- _Provided records_:
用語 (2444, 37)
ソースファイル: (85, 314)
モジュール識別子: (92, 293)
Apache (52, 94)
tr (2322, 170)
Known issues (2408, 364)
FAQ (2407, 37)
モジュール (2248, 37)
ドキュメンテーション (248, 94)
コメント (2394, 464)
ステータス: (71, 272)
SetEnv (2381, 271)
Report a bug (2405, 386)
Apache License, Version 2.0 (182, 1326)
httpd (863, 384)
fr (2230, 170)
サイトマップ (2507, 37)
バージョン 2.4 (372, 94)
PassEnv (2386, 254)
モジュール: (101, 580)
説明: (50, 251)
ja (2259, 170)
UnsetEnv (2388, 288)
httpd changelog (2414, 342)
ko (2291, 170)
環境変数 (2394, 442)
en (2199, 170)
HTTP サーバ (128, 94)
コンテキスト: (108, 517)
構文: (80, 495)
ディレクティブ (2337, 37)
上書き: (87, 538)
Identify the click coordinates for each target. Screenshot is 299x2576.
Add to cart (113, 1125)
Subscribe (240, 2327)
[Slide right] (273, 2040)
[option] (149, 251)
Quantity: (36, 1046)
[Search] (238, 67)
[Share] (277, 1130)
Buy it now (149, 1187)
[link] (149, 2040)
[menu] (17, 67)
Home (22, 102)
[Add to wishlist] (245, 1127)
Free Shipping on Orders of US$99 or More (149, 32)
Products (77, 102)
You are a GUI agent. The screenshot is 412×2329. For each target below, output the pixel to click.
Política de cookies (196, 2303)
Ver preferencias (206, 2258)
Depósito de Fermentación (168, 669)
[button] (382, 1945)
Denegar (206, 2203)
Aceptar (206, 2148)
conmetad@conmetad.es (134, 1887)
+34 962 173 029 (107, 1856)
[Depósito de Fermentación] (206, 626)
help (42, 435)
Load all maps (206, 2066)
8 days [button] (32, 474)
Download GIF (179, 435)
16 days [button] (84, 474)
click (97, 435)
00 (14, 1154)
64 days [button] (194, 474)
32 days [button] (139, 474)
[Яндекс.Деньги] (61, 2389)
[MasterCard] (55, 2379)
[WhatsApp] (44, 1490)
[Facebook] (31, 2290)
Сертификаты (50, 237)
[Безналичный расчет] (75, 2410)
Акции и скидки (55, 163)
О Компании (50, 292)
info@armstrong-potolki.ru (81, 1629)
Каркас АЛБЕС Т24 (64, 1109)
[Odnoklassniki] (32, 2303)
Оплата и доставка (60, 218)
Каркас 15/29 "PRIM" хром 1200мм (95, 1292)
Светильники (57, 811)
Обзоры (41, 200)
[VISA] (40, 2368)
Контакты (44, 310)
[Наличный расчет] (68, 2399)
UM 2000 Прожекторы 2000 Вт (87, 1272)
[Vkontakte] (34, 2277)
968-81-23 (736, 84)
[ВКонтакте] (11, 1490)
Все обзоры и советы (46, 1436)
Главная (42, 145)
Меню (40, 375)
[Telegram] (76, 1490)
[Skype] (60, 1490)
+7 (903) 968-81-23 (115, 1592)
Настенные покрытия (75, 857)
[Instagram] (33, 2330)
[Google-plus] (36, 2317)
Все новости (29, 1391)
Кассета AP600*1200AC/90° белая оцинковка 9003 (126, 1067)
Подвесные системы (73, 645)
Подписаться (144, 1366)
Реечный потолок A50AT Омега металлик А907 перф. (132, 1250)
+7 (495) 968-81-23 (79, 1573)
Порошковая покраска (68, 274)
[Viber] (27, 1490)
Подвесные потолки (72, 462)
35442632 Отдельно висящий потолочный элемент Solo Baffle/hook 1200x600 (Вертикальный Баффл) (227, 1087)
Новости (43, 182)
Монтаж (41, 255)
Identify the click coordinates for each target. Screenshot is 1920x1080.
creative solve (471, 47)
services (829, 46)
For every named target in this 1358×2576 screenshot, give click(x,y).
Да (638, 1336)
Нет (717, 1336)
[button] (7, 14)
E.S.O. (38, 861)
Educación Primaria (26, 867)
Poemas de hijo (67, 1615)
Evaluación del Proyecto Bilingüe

- _Exercise prompt_: Copy, exactly as written, the lines above, beginning with the one that contains "info@armstrong-potolki.ru (81, 1629)" and ending with the last.

- _Task answer_:
info@armstrong-potolki.ru (81, 1629)
Каркас АЛБЕС Т24 (64, 1109)
[Odnoklassniki] (32, 2303)
Оплата и доставка (60, 218)
Каркас 15/29 "PRIM" хром 1200мм (95, 1292)
Светильники (57, 811)
Обзоры (41, 200)
[VISA] (40, 2368)
Контакты (44, 310)
[Наличный расчет] (68, 2399)
UM 2000 Прожекторы 2000 Вт (87, 1272)
[Vkontakte] (34, 2277)
968-81-23 (736, 84)
[ВКонтакте] (11, 1490)
Все обзоры и советы (46, 1436)
Главная (42, 145)
Меню (40, 375)
[Telegram] (76, 1490)
[Skype] (60, 1490)
+7 (903) 968-81-23 (115, 1592)
Настенные покрытия (75, 857)
[Instagram] (33, 2330)
[Google-plus] (36, 2317)
Все новости (29, 1391)
Кассета AP600*1200AC/90° белая оцинковка 9003 (126, 1067)
Подвесные системы (73, 645)
Подписаться (144, 1366)
Реечный потолок A50AT Омега металлик А907 перф. (132, 1250)
+7 (495) 968-81-23 (79, 1573)
Порошковая покраска (68, 274)
[Viber] (27, 1490)
Подвесные потолки (72, 462)
35442632 Отдельно висящий потолочный элемент Solo Baffle/hook 1200x600 (Вертикальный Баффл) (227, 1087)
Новости (43, 182)
Монтаж (41, 255)
Identify the click coordinates for each target. Screenshot is 1920x1080.
creative solve (471, 47)
services (829, 46)
For every named target in this 1358×2576 screenshot, give click(x,y).
Да (638, 1336)
Нет (717, 1336)
[button] (7, 14)
E.S.O. (38, 861)
Educación Primaria (26, 867)
Poemas de hijo (67, 1615)
Evaluación del Proyecto Bilingüe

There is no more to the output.